▸ **How to complete this task**:
Among the lines of data below, reproduce only those from the one with "How do I perform: Launch" through the one with "Task: Open the Sciensano protocol URL link", exactly as they stand, both ends included.

Collected data entries

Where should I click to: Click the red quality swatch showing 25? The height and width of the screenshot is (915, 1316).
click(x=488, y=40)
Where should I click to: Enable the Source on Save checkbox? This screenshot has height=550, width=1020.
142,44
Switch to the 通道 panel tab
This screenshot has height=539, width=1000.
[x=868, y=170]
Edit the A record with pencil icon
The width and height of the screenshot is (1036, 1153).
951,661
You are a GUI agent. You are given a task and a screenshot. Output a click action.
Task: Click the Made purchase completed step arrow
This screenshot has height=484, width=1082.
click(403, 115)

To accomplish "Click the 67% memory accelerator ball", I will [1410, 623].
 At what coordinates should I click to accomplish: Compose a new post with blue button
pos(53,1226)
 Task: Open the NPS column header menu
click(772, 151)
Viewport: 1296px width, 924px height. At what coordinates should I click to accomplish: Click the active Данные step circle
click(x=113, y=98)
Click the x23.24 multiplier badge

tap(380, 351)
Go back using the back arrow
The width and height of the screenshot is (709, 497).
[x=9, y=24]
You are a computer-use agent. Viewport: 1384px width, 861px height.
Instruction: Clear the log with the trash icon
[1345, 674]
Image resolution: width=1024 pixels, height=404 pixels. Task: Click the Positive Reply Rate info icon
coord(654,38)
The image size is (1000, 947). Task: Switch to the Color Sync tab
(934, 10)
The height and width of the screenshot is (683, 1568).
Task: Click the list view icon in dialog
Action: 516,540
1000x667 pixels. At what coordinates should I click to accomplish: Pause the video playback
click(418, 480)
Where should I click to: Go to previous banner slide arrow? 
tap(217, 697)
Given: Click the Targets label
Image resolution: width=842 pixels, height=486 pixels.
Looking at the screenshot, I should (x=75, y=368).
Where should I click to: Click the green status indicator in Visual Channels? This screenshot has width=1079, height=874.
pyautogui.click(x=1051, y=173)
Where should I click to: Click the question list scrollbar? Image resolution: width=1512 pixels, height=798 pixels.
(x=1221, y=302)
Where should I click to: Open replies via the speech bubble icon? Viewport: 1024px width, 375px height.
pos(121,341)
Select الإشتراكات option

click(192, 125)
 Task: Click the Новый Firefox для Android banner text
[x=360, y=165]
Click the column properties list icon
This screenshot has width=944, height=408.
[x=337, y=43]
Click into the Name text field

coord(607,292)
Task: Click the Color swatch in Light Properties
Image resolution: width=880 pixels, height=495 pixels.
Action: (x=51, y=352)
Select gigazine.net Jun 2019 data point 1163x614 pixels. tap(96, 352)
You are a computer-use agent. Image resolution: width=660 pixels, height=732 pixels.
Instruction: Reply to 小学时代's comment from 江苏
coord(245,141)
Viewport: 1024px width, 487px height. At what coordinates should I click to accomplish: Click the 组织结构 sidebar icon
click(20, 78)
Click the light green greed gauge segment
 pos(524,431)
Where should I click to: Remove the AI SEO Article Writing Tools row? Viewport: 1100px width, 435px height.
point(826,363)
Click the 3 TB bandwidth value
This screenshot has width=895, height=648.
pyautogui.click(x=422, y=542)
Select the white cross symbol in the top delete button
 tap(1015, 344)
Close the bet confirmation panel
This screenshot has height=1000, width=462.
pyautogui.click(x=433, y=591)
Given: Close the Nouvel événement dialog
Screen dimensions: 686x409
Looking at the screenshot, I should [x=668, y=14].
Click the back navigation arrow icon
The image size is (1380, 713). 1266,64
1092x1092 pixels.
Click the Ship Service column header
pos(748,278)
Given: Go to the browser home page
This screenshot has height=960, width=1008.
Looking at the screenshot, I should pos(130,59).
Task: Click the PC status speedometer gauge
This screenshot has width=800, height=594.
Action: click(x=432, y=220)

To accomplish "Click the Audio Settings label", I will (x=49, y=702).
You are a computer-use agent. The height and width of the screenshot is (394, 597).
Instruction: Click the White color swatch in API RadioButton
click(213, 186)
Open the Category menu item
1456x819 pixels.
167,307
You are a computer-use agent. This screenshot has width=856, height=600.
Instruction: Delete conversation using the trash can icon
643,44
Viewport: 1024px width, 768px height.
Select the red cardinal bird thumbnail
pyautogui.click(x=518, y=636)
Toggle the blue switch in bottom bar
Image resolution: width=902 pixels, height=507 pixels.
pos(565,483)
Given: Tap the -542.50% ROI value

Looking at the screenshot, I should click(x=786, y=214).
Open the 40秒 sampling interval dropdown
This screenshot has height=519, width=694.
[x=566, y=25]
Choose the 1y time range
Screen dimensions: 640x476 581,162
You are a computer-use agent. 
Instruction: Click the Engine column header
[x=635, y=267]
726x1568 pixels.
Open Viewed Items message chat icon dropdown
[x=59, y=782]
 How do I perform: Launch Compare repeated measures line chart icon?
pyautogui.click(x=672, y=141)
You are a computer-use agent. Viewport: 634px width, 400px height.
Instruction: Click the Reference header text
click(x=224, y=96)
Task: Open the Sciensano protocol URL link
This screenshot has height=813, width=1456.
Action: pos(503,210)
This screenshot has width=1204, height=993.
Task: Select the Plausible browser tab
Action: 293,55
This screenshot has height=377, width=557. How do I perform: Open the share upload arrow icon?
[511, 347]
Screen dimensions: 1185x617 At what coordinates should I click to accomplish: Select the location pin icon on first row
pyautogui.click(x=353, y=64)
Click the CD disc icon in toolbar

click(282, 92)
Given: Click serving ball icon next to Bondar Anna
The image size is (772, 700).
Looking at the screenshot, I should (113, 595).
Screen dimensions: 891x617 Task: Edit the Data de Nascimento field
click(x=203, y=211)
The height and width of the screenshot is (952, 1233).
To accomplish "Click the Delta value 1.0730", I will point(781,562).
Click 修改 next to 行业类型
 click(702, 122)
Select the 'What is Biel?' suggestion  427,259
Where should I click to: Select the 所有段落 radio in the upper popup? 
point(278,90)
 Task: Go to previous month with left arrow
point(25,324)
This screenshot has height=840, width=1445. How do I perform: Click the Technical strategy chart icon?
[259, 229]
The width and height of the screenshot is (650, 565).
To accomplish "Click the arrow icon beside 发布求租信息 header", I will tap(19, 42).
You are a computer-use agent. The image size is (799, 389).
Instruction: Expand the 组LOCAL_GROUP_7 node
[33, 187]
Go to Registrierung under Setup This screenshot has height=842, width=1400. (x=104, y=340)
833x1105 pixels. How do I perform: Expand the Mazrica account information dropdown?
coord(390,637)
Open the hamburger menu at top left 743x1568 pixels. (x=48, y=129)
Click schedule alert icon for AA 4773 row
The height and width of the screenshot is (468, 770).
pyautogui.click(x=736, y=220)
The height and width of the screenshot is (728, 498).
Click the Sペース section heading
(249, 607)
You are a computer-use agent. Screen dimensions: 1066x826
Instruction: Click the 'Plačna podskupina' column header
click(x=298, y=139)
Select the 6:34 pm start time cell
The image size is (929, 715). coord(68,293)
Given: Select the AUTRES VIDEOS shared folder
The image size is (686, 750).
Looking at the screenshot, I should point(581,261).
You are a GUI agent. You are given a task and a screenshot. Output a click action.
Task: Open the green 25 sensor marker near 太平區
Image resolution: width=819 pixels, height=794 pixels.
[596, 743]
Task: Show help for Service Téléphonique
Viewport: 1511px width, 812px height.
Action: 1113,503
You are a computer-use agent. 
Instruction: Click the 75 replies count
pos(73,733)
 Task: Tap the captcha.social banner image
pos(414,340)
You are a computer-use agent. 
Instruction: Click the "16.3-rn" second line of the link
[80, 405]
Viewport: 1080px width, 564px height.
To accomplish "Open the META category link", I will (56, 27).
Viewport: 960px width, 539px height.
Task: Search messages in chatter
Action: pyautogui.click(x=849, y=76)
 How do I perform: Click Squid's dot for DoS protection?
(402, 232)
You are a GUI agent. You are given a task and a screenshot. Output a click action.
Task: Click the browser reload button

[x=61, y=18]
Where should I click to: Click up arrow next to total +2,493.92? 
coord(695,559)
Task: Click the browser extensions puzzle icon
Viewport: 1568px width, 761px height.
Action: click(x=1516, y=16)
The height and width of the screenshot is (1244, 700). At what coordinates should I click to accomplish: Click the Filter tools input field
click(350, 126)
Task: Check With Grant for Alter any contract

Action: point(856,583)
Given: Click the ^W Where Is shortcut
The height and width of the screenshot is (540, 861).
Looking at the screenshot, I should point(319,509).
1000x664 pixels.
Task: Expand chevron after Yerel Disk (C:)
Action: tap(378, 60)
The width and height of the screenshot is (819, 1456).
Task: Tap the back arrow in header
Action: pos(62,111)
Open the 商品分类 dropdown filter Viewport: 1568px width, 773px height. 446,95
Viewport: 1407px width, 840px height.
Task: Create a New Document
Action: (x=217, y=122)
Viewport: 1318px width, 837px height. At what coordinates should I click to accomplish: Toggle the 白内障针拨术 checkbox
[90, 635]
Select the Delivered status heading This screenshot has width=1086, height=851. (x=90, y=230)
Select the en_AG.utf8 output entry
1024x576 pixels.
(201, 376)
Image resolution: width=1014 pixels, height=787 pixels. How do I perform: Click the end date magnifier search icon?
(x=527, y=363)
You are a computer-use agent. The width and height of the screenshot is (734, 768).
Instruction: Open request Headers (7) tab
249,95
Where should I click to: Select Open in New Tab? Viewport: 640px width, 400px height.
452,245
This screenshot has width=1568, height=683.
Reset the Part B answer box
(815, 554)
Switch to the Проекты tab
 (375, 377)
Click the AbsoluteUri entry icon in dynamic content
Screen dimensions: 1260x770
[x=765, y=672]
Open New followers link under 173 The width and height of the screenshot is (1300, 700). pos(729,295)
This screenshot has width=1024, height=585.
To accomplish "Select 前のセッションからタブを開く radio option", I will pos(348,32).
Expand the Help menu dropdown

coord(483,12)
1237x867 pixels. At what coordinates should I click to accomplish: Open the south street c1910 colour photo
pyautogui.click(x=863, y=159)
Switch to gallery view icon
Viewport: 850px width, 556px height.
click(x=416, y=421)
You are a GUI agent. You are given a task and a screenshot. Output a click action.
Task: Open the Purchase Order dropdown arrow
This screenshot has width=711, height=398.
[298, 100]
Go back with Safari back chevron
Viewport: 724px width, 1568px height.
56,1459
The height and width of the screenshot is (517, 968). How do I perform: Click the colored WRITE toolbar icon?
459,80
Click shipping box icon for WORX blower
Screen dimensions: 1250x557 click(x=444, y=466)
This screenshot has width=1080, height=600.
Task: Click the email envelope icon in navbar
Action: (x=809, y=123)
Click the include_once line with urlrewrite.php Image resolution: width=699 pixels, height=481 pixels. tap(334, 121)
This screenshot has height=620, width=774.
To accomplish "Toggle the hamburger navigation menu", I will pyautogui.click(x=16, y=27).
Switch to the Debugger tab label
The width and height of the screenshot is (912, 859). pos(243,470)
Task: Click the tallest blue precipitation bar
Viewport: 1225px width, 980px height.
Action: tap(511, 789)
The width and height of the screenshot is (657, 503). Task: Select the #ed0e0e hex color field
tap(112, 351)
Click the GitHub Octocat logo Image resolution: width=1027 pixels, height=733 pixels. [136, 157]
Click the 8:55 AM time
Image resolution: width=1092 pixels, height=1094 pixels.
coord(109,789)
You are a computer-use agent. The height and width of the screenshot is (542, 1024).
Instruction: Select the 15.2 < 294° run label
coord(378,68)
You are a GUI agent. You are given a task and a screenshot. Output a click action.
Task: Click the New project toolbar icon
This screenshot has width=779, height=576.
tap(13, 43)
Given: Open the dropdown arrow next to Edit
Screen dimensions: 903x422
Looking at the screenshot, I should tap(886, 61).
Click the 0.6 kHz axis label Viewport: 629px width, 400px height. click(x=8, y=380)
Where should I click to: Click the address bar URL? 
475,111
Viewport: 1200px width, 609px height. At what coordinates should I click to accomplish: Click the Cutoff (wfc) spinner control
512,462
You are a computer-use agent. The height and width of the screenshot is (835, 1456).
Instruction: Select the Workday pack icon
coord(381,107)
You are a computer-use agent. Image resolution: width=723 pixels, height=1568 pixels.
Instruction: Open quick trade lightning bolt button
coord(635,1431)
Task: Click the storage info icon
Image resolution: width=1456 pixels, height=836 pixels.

▸ **Output of the exercise**:
 How do I perform: Launch Compare repeated measures line chart icon?
pyautogui.click(x=672, y=141)
You are a computer-use agent. Viewport: 634px width, 400px height.
Instruction: Click the Reference header text
click(x=224, y=96)
Task: Open the Sciensano protocol URL link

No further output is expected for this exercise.